(Input)

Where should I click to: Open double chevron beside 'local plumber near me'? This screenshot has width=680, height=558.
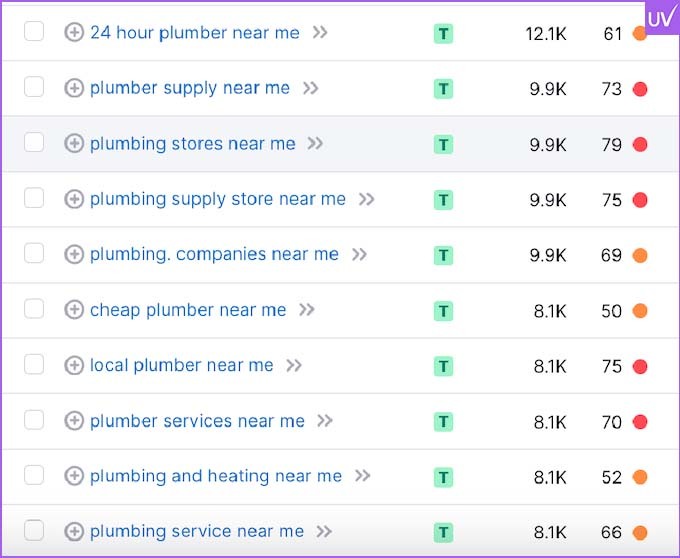[x=294, y=365]
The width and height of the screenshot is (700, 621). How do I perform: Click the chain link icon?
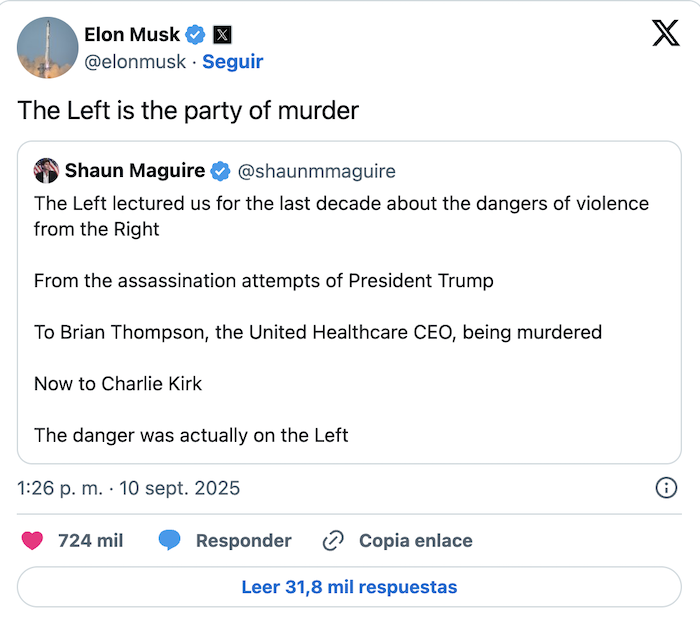tap(333, 541)
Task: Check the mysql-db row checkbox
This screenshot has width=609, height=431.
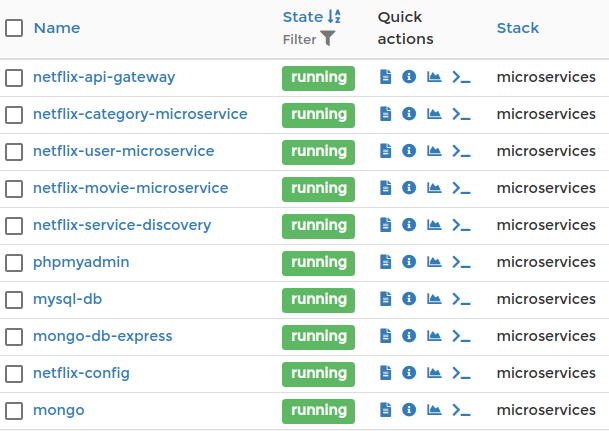Action: click(14, 299)
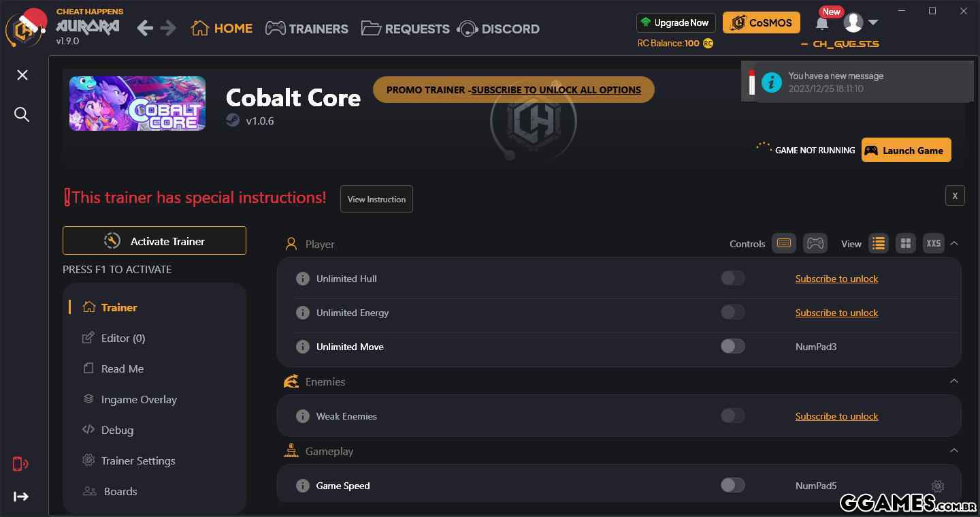The height and width of the screenshot is (517, 980).
Task: Open Game Speed settings gear
Action: (x=938, y=486)
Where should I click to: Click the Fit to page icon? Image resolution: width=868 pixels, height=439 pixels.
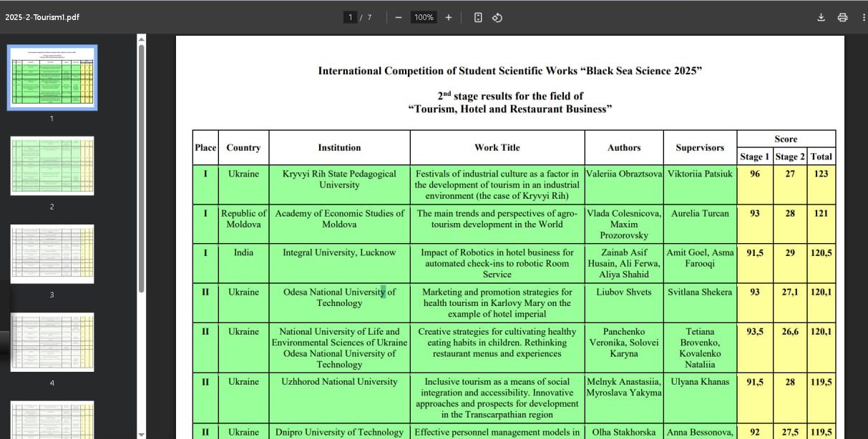tap(478, 17)
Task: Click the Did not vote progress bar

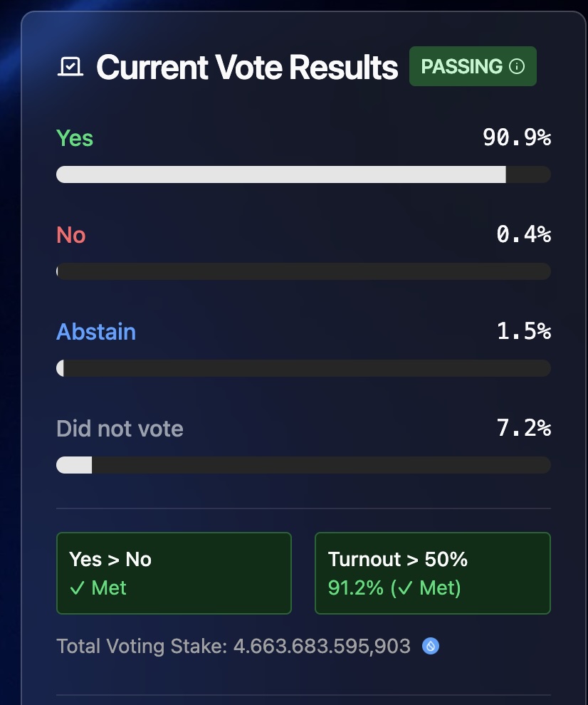Action: pos(303,465)
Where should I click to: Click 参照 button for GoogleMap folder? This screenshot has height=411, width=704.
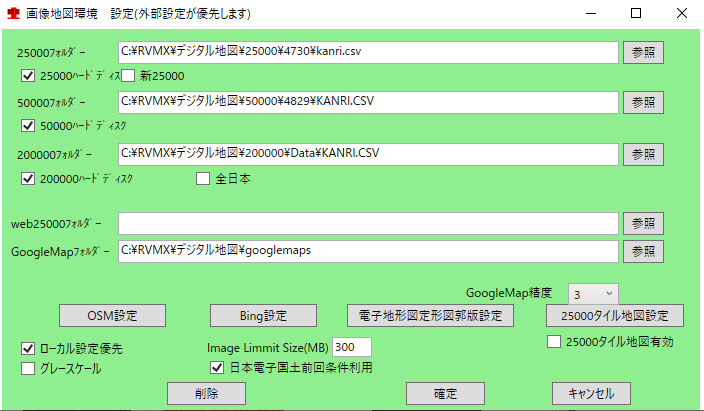pyautogui.click(x=644, y=250)
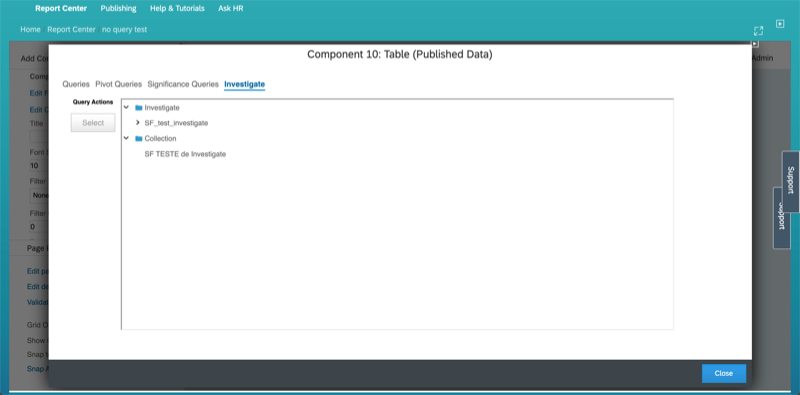Click small play icon above Admin

pyautogui.click(x=755, y=44)
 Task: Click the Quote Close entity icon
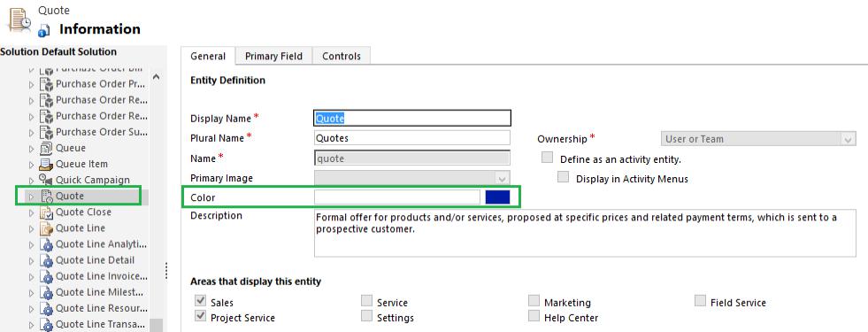[x=47, y=212]
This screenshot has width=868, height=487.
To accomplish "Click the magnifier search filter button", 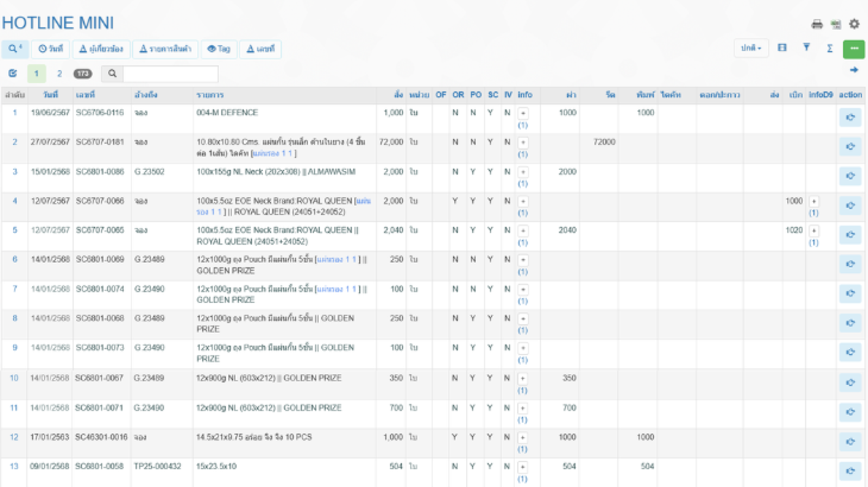I will (15, 49).
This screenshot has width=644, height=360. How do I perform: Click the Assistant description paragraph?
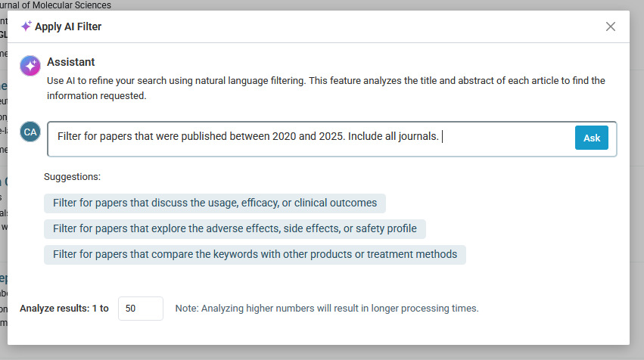click(325, 88)
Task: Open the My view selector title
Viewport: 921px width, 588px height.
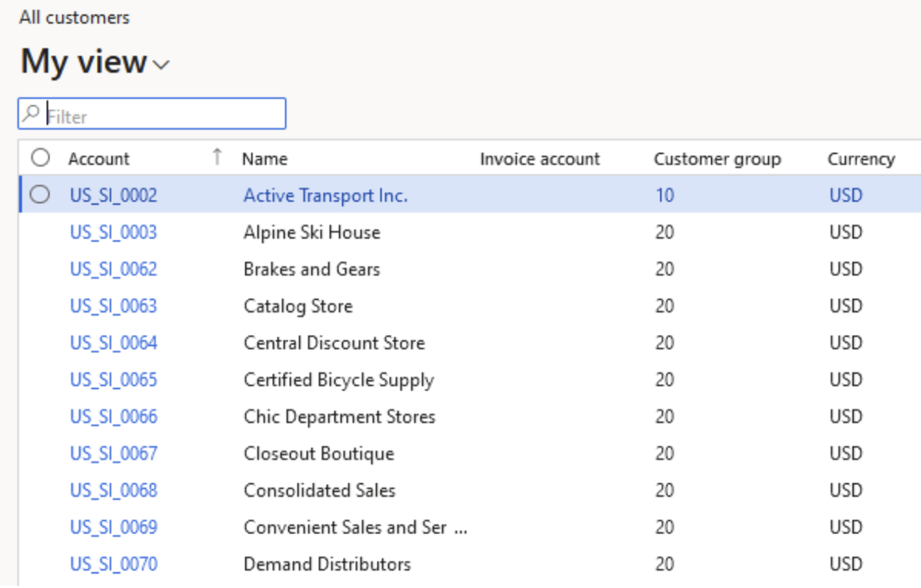Action: tap(84, 62)
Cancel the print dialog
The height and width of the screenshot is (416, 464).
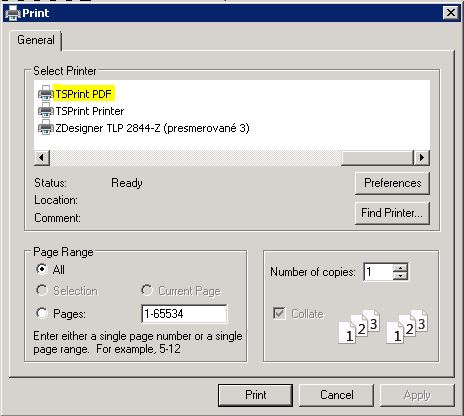(336, 395)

(End Input)

All pictures must be left out. Reproduce exactly the lines from the one containing "Viewport: 921px width, 588px height." to the final line of the entries.

Viewport: 921px width, 588px height.
Action: tap(84, 62)
Cancel the print dialog
The height and width of the screenshot is (416, 464).
(336, 395)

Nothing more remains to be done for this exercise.